Conoscere l’elasticità della domanda riduce l’incertezza quando si aumentano i prezzi.
Il prezzo è il fondamento di qualsiasi prodotto o servizio. Ci posiziona sul mercato, definisce il valore per i nostri clienti e determina chiaramente profitti e perdite.
Conoscere l’elasticità delle referenze che compongono il portafoglio è un must se l’obiettivo è quello di massimizzare i margini. È ancora sorprendente che si parli di “Revenue growth Management” o “Revenue optimization” senza contemplare il concetto di elasticità dei prezzi.
Sappiamo quali prodotti del nostro assortimento sono più reattivi ad un aumento di prezzo? E, ancora più importante, sappiamo quali prodotti sono meno reattivi e potrebbero quindi sostenere un aumento maggiore dei prezzi senza impattare troppo sui volumi contenendo le perdite di margine?
Il mercato italiano è sensibile ai cambiamenti di prezzo, anche se ogni prodotto fa il suo gioco.
Durante la crisi pandemica, le elasticità sono rimaste stabili a livello mondiale in generale, ed in Italia in particolare, dove, l’elasticità media del mercato Italiano è stata di -1,94%, il che significa un’elasticità medio-alta.
Ma ogni referenza gioca un ruolo diverso. In questa caso, il 41% degli item registrano un’elasticità alta, e sono quindi molto più reattivi agli aumenti di prezzo.
In situazioni come l’aumento dei prezzi delle materie prime, conoscere il livello elasticità dei nostri prodotti ci permetterà di prendere decisioni migliori, agendo chirurgicamente.

◆ ◆ ◆ ◆ ◆

## COSA FARAI
1 - Modifica il passo del testo sull'elasticità della domanda che comincia con le parole "Conoscere l’elasticità della" e finisce con "profitti e perdite.": riscrivilo mettendo "consumatori" al posto di "clienti".
2 - Riprendi il testo sull'elasticità della domanda e continualo dopo la sua ultima frase.

## VOCI FORNITE
◆ ◆ ◆ ◆ ◆

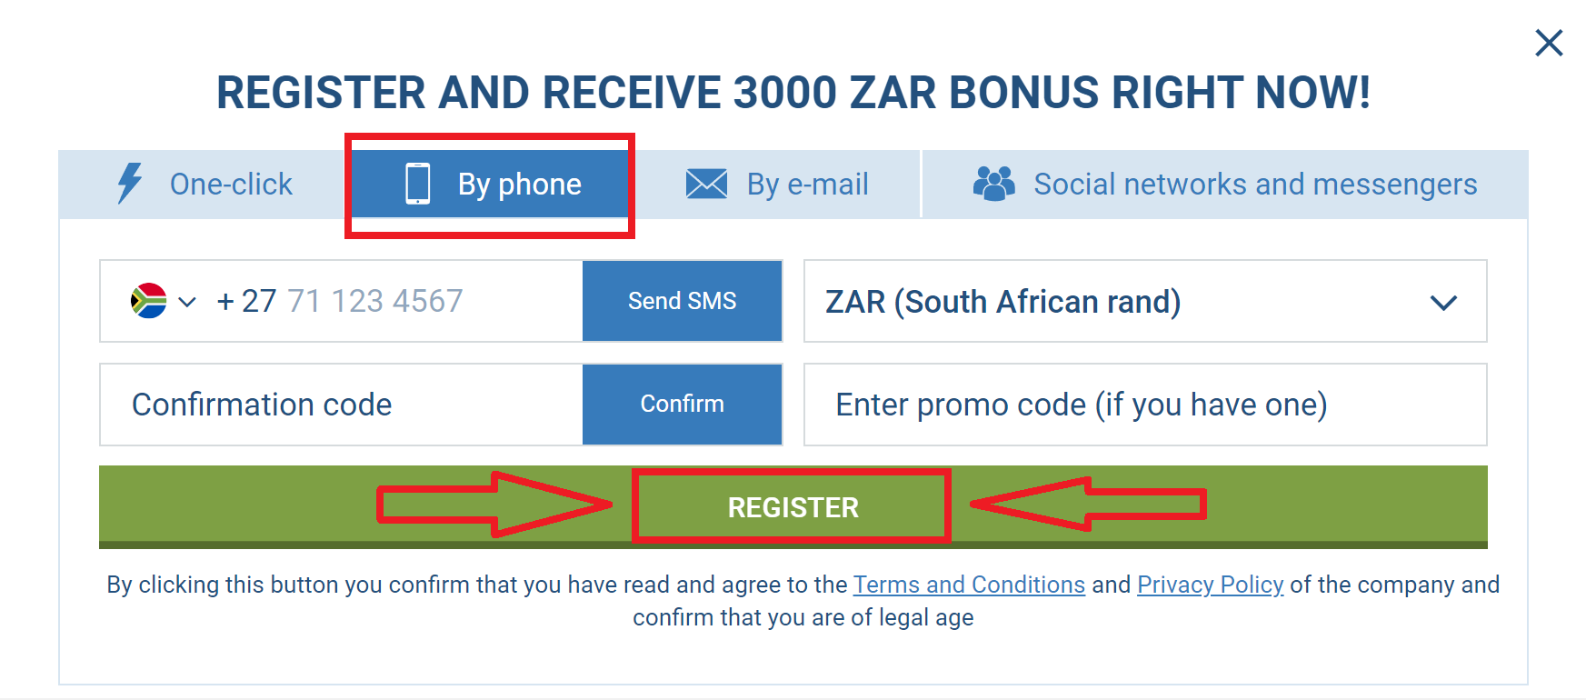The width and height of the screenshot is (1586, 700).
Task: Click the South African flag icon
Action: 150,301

◆ ◆ ◆ ◆ ◆

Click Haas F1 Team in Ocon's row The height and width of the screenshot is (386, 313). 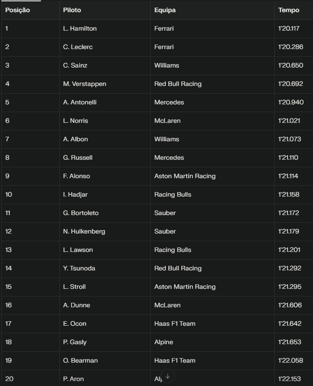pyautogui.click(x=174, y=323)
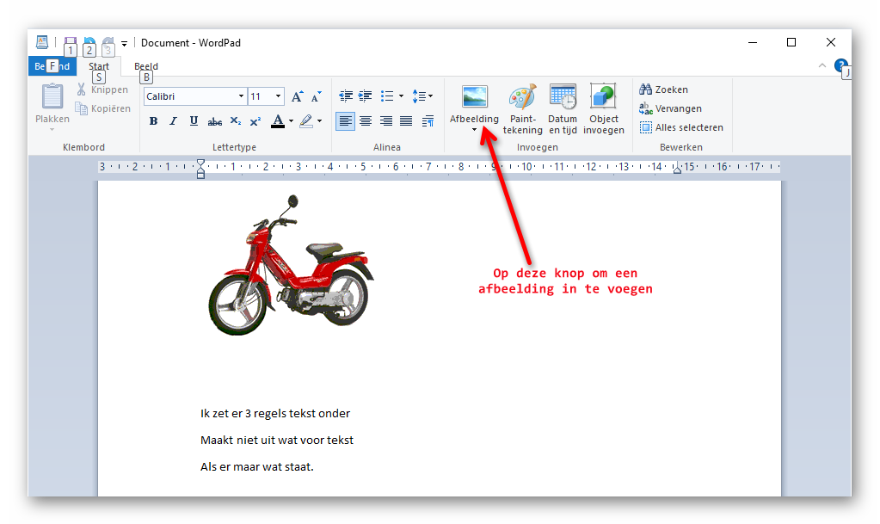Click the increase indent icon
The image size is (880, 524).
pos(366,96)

◆ ◆ ◆ ◆ ◆

## RISPOSTE SCRITTE
1 -
Conoscere l’elasticità della domanda riduce l’incertezza quando si aumentano i prezzi.
Il prezzo è il fondamento di qualsiasi prodotto o servizio. Ci posiziona sul mercato, definisce il valore per i nostri consumatori e determina chiaramente profitti e perdite.

2 -
Rispetto al resto dell’Europa, gli shopper italiani confrontano meno i prezzi
Una volta incorporato il concetto di elasticità, il passo successivo è quello di scomporlo nell’impatto che il prezzo stesso può avere sul volume e l’impatto che deriva dal confronto o dal gap con altre referenze e brand (sia all’interno del portafoglio che rispetto alla concorrenza). Chiamiamo il primo proprio o interno ed il secondo esterno o relativo.
Possiamo osservare come, nel periodo di nuova stabilità, solo il 23% dell’elasticità nel mercato italiano sia spiegata dal confronto o dal gap con altre referenze. L’Italia è uno dei paesi con il minor peso della componente di prezzo relativo – sia prima che dopo la pandemia.
In tempi di aumento generalizzato dei prezzi, la scomposizione dell’elasticità è fondamentale, perché è la sensibilità al gap competitivo a segnare il maggiore o minore calo di volume. Nonostante ci siano categorie ad alta elasticità, gli acquirenti non smetteranno di comprare certi prodotti in massa, ma sceglieranno tra le diverse alternative. Ci sarà quindi un trade-off tra brand, formati o acquisti più promozionali.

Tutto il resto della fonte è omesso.